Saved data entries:
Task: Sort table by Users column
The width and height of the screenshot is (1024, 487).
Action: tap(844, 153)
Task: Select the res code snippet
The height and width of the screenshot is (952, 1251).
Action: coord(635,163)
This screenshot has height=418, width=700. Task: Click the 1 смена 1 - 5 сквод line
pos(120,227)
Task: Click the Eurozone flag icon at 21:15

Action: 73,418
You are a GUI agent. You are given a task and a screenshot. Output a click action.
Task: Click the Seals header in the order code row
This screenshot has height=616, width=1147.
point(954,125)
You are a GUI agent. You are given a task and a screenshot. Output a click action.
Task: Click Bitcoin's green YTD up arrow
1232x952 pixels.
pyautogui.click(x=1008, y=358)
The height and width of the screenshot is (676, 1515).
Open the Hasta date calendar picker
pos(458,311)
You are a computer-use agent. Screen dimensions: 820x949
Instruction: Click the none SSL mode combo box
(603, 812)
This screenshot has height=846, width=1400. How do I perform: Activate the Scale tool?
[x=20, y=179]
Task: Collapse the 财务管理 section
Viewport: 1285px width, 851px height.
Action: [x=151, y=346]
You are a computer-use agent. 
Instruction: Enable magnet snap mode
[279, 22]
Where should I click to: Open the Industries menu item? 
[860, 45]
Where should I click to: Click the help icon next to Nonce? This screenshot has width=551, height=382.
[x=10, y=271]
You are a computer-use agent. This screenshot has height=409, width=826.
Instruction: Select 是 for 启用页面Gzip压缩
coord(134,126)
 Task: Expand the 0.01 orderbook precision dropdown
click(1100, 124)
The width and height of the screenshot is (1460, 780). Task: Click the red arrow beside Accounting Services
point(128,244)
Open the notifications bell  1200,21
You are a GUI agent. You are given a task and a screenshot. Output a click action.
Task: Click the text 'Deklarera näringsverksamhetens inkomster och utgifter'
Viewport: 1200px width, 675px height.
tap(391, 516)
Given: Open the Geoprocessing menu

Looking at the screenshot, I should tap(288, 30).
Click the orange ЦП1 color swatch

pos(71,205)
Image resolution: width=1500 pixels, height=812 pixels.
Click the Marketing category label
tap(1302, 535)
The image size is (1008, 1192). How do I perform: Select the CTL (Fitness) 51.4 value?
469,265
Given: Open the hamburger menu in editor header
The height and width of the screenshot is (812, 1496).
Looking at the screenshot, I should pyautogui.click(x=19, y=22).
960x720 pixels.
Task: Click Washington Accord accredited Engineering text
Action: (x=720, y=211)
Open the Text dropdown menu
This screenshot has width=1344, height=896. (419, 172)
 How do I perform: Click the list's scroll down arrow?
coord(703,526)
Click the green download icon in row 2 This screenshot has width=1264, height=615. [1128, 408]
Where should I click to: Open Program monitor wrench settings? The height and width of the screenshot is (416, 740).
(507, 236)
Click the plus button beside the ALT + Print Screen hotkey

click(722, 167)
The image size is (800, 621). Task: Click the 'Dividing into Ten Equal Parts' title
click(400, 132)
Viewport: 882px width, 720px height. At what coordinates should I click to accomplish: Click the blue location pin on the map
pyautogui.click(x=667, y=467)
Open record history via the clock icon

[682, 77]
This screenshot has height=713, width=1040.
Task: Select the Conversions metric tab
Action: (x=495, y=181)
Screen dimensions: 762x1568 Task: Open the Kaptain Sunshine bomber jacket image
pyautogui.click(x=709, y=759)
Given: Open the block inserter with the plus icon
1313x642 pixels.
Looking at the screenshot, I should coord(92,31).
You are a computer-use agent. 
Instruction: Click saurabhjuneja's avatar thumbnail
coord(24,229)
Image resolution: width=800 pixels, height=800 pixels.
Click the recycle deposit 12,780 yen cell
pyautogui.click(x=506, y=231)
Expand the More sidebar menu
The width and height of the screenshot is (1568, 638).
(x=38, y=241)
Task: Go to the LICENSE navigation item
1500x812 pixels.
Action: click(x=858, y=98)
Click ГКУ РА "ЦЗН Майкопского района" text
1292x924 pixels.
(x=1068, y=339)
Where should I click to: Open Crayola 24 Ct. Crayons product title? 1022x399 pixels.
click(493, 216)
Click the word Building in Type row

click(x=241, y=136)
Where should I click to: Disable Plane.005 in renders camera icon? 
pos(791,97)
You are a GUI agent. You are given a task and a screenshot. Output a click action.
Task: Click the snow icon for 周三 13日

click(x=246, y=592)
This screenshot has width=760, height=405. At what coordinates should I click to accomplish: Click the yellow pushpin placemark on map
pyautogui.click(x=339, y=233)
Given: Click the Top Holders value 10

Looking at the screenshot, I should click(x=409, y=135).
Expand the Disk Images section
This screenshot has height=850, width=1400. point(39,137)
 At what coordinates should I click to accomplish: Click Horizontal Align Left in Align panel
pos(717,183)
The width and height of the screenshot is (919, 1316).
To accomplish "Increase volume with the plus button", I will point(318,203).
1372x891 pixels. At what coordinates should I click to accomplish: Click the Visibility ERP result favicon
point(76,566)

ASSIGNMENT:
For the string "resolution", search the preceding data and copy every line that includes it.

WRITTEN RESPONSE:
Image resolution: width=1500 pixels, height=812 pixels.
Image resolution: width=800 pixels, height=800 pixels.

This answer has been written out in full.